> [Excerpted text]
-------
The Intel Hypercube, part 2, reposted

著者 Cleve Moler, November 12, 2013

10 ビュー (過去 30 日間) | 0 いいね | 0 コメント

The first posting earlier today was truncated. Here is the complete post. Even though I am one of the founders of the MathWorks, I only acted as an advisor to the company for its first five years. During that time, from 1985 to 1989, I was trying my luck with two Silicon Valley computer startup companies. Both enterprises failed as businesses, but the experience taught me a great deal about the computer industry, and influenced how I viewed the eventual development of MATLAB. This post continues the discussion of the Intel Personal Supercomputer

Matrix Computation on the iPSC
MATLAB and the iPSC
Knoxville Conference
Another Look at Amdahl's Law
Embarrassingly Parallel
Mandelbrot Set
Legacy
References

Matrix Computation on the iPSC

As soon as I arrived at my new job in Oregon, I began to write programs for matrix computation on the iPSC, even though it would be a few months before we had a working machine. The programming language was Fortran, with calls to the operating system for message passing between the nodes of the Cube.

Computations were initiated and controlled from the front end Cube Manager. The matrices did not come from the Manager. They were test matrices, generated on the Cube, and distributed by columns. The actual numerical values rarely mattered. We were primarily interested in timing experiments for various operations.

We soon had communication routines like "gsend", global send, that sent a vector from one node to all the other nodes, and "gsum", global sum, that formed the sum of vectors, one from each node. These routines made use of the hypercube connectivity, but otherwise we could regard the nodes as fully interconnected.

As I described in my blog two weeks ago, Gaussian elimination would proceed in the following way. At the k -th step of the elimination, the node that held the k -th column would search it for the largest element. This is the k -th pivot. After dividing all the other elements in the column by the pivot to produce the multipliers, it would broadcast a message containing these multipliers to all the other nodes. Then, in the step that requires most of the arithmetic operations, all the nodes would apply the multipliers to their columns.

MATLAB and the iPSC

In 1985 and 1986 MATLAB was brand new. It had nothing in the way of parallel computing, and wouldn't for many years. So MATLAB could not run on the iPSC. The hardware on one node of the iPSC was the same as an IBM PC/AT, so in principle it could support MATLAB, but the bare bones operating system on the node could not, and there was no disc attached directly to a node.

The Cube Manager could not run MATLAB either. The Manager had an Intel 80286 CPU, but it ran Xenix, not Microsoft DOS, and MathWorks did not produce a release of MATLAB for this operating system.

Fortunately, our group had several Sun workstations. Acquiring them had created a bit of a stir within Intel because the Suns were based on Motorola chips and, at the time, Motorola was the competition in the microprocessor business. But we were independent of Mother Intel, so the Motorola ban did not apply to us. I could run MATLAB on the Sun on my desk, and using Sun's version of Unix, do a remote login to the iPSC Cube Manager. We did not yet have Mex files, so MATLAB could not communicate directly with the Cube. I ran timing experiments on the Cube, sent the results back to a file on the Manager, read the file into MATLAB, then modeled and plotted the data.
-------
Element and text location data
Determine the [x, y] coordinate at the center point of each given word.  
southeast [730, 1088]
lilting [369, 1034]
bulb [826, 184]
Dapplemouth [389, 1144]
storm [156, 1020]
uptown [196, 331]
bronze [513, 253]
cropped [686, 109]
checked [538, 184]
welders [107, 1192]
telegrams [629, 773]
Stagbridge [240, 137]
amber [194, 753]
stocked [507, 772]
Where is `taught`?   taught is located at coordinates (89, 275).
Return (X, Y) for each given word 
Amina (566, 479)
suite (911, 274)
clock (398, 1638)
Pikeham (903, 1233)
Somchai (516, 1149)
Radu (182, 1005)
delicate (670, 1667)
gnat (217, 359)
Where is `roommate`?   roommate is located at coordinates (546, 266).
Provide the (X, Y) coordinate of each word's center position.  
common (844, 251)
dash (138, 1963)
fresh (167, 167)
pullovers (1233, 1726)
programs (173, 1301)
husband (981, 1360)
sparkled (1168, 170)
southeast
-------
> [Exercise directions] Translate this sentence from the Intel Hypercube post into Spanish: "The programming language was Fortran, with calls to the operating system for message passing between the nodes of the Cube."

> [Solution for this task] El lenguaje de programación era Fortran, con llamadas al sistema operativo para el paso de mensajes entre los nodos del Cube.